Second: Happy EURO € to all Euroland citizens!
This is the start of the homepage for GLWaves. It is not extensive but should give you an impression of what this is and give you the possibility to download and use it.
Enjoy!
Description

Electromagnetic waves are an ubiquitous phenomenon in our daily life. Radio, television, cellular and even light are concerned with them. Electrical and communications engineering is the science coping with them.

Students in this subject have to be familiar with electromagnetic waves. Embarrassingly they are quite difficult to understand and to visualize. This project GLWaves is inteded to assist in exactly that task.

GLWaves is written in FreePascal and runs on Linux. But beside rewriting the user interface, which is based on GTK, it should be quite easily portable to other platforms. OpenGL is used to visualize 3D images and animations allowing an easy to understand and graphic presentation. It is recommended that you have a hardware accelerated 3D graphic card. On a Pentium III 800Mhz a relatively complex scene in the 400x300 pixel window gets flickering a bit but doesn't annoy. If you can live with that, you probably don't need a 3D graphic card.
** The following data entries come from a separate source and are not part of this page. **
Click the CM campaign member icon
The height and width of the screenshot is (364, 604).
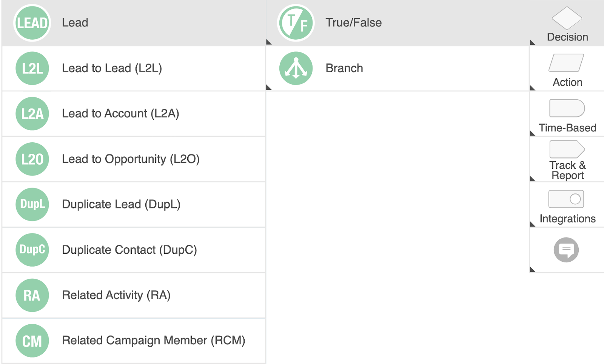point(32,341)
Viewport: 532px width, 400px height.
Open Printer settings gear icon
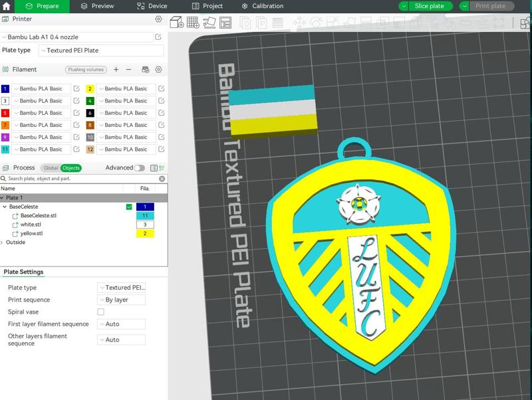tap(158, 19)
In the current state GLWaves has simulations for

  • wave functions
  • polarisatzion

After starting GLWaves it offers a standard menu bar where you can choose the demo you want to run. After selecting one, the main window enlarges to fill in a list of sub-demos, adjustable parameters and options what to display and what not. A second window is opened with the 3D animation. On demand additional windows are opened to show parameters like the Poincare sphere. Selecting another demo closes the previously opened window and opens a new one with the chosen demo.

This program is a university project at the University of technology, Vienna, Austria. So all texts and descriptions are held in German. Translating GLWaves to other languages (especially English) is a thing to be done in the future. All comments and symbol names are in English.
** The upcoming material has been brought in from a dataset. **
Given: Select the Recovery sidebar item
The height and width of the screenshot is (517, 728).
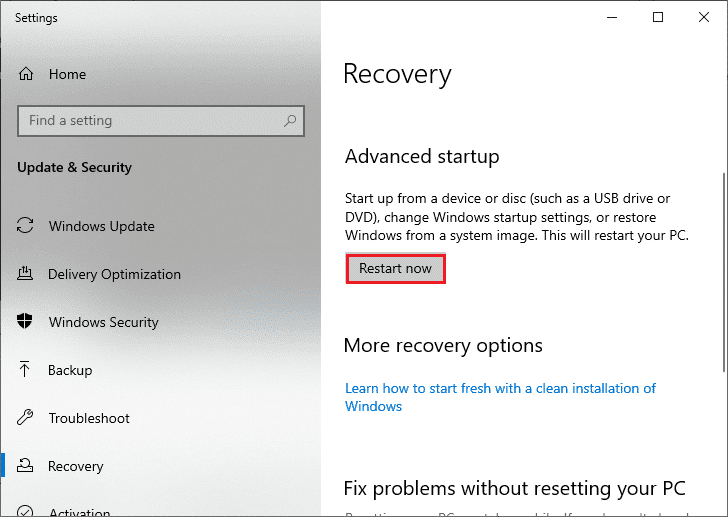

GLWaves is distributed under the terms of the GNU General Public License (GPL). You may freely download and distribute it as long as you supply the copyright information.

Screenshots
Start
Wave function

Here you can see the main window with the adjustments and a 3D window showing a wave function. This wave is propagating and attenuated.

Polarisation

On this picture the main window (left) and three OpenGL windows are shown. The top OpenGL window shows an elliptic polarised wave. Below the left window shows the polarisation ellipse and the right one the Poincare sphere visualizing the aptitude and ellipticity of the polarisation ellpise.

Polarisation when t=0

In this view the time is held at t=0, so the wave doesn't move. Instead the blue plane is tracked from z=0 to larger z. The red ring shows the value of the wave. One can see that a right handed wave is a left screw in space.
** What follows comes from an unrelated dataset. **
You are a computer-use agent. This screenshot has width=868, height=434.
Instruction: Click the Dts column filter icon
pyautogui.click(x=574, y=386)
New colorful polarisation ellipse

The polarisation ellipse now shows the three parameters gamma, tau and epsilon in different colors.

Download

You can download the released files at the SourceForge.net Release page.


Requirements
To use GLWaves you need some prerequisites.
  1. FreePascal
  2. FPC GTK package
  3. FPC OpenGL package
  4. GtkGLArea
  5. OpenGL (e.g. Mesa)
  6. GTKpas
  7. GNU make

SourceForge

The project page at SourceForge can be viewed here.


Contact

I would like to hear from you. Please send me an EMail to Johann.Glaser@gmx.at. If you encounter problems, have any questions or find bugs, please feel free to contact me. I am interested in your comments, suggestions, ideas, so drop me a mail too, please.

You are welcomed to help developing GLWaves (see Todo) and enlarge the number of available demos.


Todo

Things to do are at least:

  • translate to English
  • "make distrpm" and "make distdeb" to generate a RPM and Debian binary distribution
  • find some memory leaks
  • find an OpenGL quirk (or one in GLWave's code :-) )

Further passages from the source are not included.